I consider this book a must for any of those rescuers who have discovered they have a human aggressive dog; it shows there is hope and there are trainers that will not give up on the dog.

I love Pam's book Bringing Light to Shadow because the lessons learned really hit home. The book is easy to read but I keep rereading sections just to make sure I don't make the same mistakes twice. 

Some info on the book:
http://www.positivedogs.com/bltsintro.html


----------



## Kuklasmom (May 13, 2005)

It sure looks like a worthwhile book--thanks for posting the link!


----------



## LUV_GSDs (Oct 22, 2006)

Thanks for saying so. I really loves Pam's books but this was my favorite as it tells the story. Pam will not give up on any dog; she is really amazing.


----------



## artisgsd (Nov 16, 2005)

This is a very good book!


----------



## Kayos and Havoc (Oct 17, 2002)

It was good. I think it had less "this is the way to do this" cookbook fashion but it was an excellent work on the entire process and in no simplified it. 

She was told by a lot of peopl to put him down but she did not. She was also very fortunate to have a good support structure and friends and helpers that were very observant and knew exactly to do what they needed to help the process.


----------



## artisgsd (Nov 16, 2005)

Happy Birthday, Kath!


----------



## Jakoba (Dec 7, 2006)

Just got this and can't wait to dig into it. 

Thanks for the link.


----------



## Jakoba (Dec 7, 2006)

So does anybody know what happpened after the book was finished that made her put Shadow down??
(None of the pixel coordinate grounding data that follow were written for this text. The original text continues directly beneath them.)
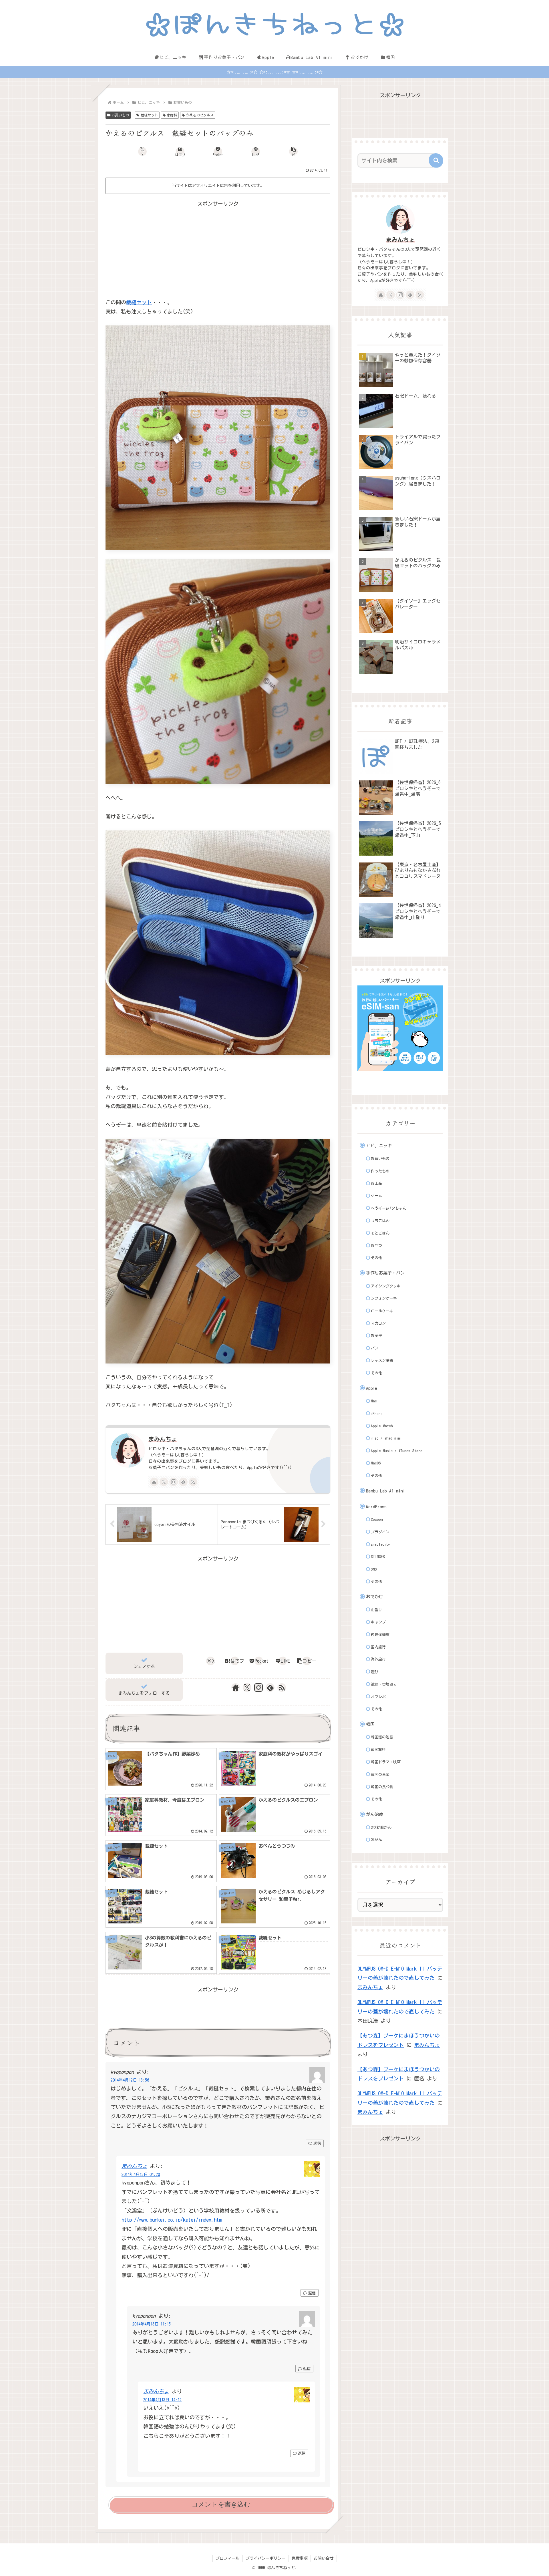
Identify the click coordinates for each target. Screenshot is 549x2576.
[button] (293, 151)
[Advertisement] (218, 248)
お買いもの (120, 115)
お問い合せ (324, 2558)
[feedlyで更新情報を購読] (183, 1482)
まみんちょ (162, 1439)
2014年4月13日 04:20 (141, 2174)
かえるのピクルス (200, 115)
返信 (317, 2143)
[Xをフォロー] (164, 1482)
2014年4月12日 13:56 (130, 2080)
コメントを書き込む (221, 2504)
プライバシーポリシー (266, 2558)
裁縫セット (149, 115)
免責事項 (300, 2558)
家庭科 (172, 115)
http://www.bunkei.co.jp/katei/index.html (173, 2219)
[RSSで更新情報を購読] (193, 1482)
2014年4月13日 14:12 (162, 2400)
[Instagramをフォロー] (173, 1482)
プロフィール (228, 2558)
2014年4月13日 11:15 (151, 2324)
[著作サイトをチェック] (154, 1482)
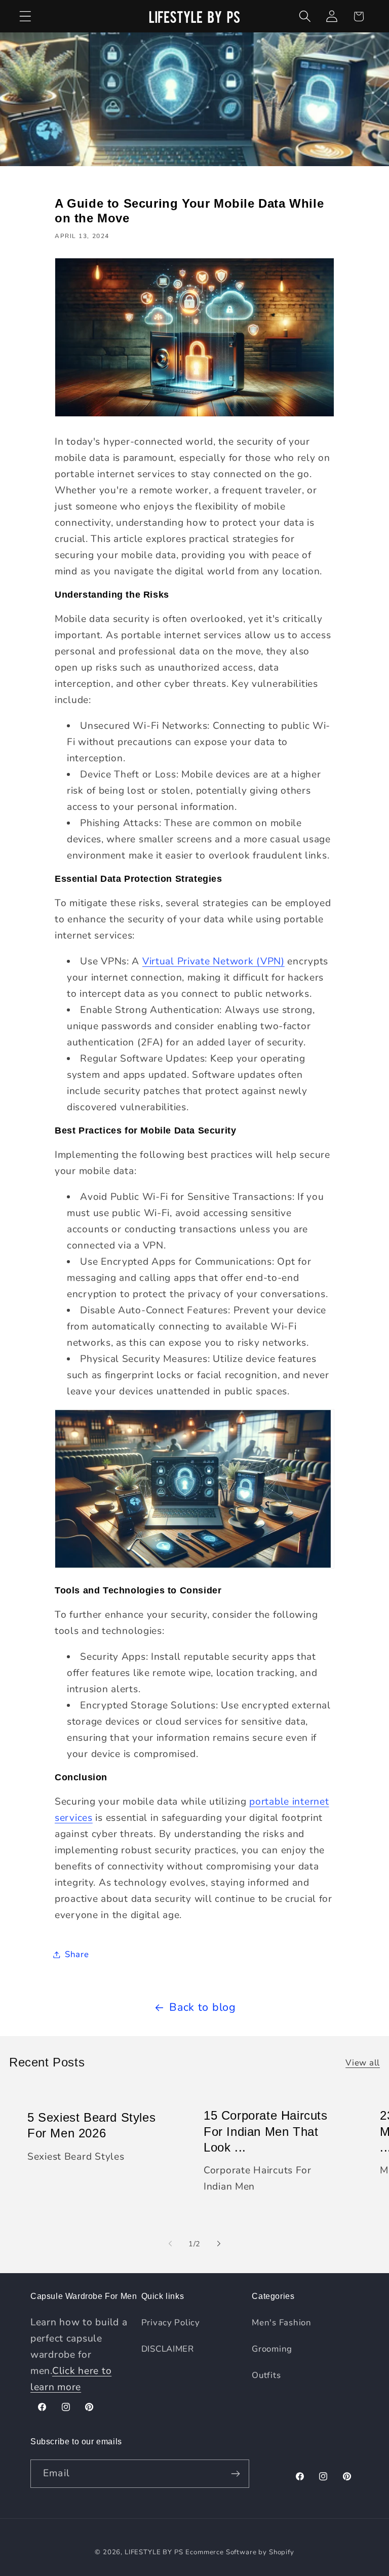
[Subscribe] (235, 2474)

It's been a great read so far, I'm about halfway through it.


----------



## LUV_GSDs (Oct 22, 2006)

Please finish the book I hate to spoil Shadow's story.


----------



## phgsd (Jun 6, 2004)

I don't think she put him down...I did a class with her with my JRT last fall and as far as I know she still has him, although it's been a while since I talked to her so I could be wrong!


----------



## larrydee33 (Feb 25, 2007)

Sounds like a real good book


----------



## Jakoba (Dec 7, 2006)

Well that's good news! I don't know why I had it in my head she had to put him down. Sorry for the confusion.









I'm halfway through it and just need about 2-3 hours of free time to finish it up.


----------



## LUV_GSDs (Oct 22, 2006)

Ok I have to add to this: she didn't put him down and I just saw him this January. Shadow is a great dog now.


----------



## LUV_GSDs (Oct 22, 2006)

I love the end of the book and I keep rereading it to encourage myself.


----------